Since most polls were wildly wrong and for most of the campaign, most media focused on the apparent sudden success of the four-year-old Wildrose Alliance party, my friend was understandably confused. Yet the election involved much more than a two-horse race.
Many, many stories played out as the ballots were counted. For starters, voter turnout increased by 50 percent, up from 41 percent in 2008, to 57 percent in 2012. This despite the end of door-to-door enumeration and the new requirement to show ID at the poll.
At a leap, Alberta has gained its first elected woman Premier, and its first elected woman Leader of the Opposition.
Up to a quarter of elected newly-candidates are women, most of them from the PC party.
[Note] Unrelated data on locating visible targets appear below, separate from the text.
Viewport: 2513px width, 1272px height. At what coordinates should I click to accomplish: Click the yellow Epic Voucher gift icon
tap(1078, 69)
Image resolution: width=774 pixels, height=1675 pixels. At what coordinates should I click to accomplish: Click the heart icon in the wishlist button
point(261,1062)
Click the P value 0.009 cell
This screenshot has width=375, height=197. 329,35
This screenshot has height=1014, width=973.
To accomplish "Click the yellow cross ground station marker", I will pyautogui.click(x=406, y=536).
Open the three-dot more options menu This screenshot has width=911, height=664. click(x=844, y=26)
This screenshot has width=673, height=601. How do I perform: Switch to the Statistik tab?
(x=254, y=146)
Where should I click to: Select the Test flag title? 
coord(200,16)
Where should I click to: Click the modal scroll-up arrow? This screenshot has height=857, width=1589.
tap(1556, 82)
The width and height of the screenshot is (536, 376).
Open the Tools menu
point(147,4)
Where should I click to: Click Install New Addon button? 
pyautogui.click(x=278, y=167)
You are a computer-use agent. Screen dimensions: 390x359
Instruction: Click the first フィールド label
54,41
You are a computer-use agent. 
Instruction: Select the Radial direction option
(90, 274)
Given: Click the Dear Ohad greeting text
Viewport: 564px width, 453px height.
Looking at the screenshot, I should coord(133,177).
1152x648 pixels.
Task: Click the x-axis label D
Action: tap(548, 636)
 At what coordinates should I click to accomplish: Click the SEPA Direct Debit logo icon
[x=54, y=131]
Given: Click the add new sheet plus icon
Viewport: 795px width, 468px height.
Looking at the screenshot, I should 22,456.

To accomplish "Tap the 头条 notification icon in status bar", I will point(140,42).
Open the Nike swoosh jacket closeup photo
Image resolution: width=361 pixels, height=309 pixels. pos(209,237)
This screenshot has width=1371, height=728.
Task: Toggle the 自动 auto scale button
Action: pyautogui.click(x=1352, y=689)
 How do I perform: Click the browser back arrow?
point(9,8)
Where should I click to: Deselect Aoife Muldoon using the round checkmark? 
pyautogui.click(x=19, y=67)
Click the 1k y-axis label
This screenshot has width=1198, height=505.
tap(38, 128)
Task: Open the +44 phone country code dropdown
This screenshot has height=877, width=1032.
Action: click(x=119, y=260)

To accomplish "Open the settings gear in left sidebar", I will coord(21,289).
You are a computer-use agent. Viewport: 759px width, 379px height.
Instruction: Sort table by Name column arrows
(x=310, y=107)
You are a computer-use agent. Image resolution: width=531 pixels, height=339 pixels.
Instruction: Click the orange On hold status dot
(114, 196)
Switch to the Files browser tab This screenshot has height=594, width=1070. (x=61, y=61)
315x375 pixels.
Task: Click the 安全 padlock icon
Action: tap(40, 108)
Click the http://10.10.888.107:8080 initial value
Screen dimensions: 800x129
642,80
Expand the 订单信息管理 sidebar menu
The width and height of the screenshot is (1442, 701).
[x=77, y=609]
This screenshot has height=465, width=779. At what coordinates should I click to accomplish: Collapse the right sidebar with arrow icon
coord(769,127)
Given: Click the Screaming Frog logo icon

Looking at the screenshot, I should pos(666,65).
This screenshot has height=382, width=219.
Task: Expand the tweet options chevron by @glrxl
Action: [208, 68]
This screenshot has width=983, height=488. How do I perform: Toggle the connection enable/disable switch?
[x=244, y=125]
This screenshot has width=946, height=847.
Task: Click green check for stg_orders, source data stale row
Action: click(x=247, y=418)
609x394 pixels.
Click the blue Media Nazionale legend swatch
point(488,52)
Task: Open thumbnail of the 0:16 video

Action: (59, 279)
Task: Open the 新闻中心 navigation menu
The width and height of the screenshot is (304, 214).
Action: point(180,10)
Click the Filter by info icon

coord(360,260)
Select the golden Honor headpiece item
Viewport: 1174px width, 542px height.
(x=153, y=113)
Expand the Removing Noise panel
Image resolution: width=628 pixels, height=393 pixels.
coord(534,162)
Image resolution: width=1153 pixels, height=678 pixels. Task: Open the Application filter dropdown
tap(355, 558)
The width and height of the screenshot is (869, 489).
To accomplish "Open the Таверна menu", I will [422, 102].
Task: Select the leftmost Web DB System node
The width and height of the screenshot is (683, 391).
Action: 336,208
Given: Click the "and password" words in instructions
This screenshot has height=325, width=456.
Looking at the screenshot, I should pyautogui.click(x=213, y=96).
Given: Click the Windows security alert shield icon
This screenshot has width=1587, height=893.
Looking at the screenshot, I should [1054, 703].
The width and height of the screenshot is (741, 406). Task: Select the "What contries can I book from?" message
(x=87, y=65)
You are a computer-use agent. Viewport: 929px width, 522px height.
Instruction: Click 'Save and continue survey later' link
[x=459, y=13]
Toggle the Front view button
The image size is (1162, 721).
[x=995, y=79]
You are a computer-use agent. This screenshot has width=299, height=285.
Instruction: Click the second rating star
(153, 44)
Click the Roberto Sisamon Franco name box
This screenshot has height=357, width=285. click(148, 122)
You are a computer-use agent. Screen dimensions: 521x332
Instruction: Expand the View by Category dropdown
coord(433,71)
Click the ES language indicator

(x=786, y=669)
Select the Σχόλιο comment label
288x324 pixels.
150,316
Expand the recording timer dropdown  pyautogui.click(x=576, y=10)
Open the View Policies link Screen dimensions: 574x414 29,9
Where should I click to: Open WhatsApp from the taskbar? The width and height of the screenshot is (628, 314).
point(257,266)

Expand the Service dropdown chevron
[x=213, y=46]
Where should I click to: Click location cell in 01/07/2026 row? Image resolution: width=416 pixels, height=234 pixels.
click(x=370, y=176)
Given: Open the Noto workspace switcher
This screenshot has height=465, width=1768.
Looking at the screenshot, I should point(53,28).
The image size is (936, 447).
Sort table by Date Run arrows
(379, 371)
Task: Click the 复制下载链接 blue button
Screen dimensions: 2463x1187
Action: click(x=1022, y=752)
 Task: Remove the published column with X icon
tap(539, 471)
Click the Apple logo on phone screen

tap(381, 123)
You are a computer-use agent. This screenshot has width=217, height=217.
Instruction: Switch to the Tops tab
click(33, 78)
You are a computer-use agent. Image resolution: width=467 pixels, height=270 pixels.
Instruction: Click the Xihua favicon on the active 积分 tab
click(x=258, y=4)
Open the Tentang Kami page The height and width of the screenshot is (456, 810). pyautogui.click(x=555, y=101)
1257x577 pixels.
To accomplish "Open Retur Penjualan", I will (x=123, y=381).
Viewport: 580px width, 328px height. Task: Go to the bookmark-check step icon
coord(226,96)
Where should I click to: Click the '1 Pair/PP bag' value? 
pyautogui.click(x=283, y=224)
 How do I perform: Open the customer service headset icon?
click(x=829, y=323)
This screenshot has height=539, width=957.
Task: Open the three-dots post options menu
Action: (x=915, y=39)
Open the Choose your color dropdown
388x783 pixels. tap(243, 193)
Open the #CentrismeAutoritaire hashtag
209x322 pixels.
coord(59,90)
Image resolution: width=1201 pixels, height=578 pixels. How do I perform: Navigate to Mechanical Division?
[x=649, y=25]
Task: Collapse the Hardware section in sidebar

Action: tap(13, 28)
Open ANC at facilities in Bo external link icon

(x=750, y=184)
Among the other parties, Liberals held their own, and the NDP doubled their numbers in the Legislature — from two, to four. Actually, the Liberals lost some seats — down from eight seats to five — and Leader Raj Sherman's riding results see-sawed up and down for hours before he won in a squeaker. But their losses could have been much worse. There's no doubt that some Liberal votes leaked to the PCs; indeed, people at the door said that that's what they intended to do, to switch from Liberal to PC, to block the Wildrose.
Many Wildrose party members greeted election day fully expecting to win enough votes to form a majority government, as some public opinion polls seemed to project. Even with an attractive leader and an ample treasury, Wildrose had to deal with public revulsion and horror at comments by party candidates Allan Hunsperger and Ron Leech. Wildrose won a measly 17 seats — four times its previous four seats, but nothing like the 50 or 60 seats that some pollsters were forecasting.
A clear lesson from this election is that pollsters are going to have to find a new way to conduct polls, and news media need to consider new ways to report them. The biggest story of the election was that one-fifth to one-quarter of voters were undecided, or irritated enough to hang up on the ubiquitous robocall polls. Yet that fact really surfaced in Alberta media only a day or two before the election.
Apparently, during the campaign, most news media and pollsters only reported what the decided voters said, throwing out the "undecideds" and treating the remainders as if it was 100 percent of the whole — so that if one party received, say, 20 percent of the overall approval, it might show as 33 percent of the smaller total. Surely the public has an interest in knowing the size of the swing vote.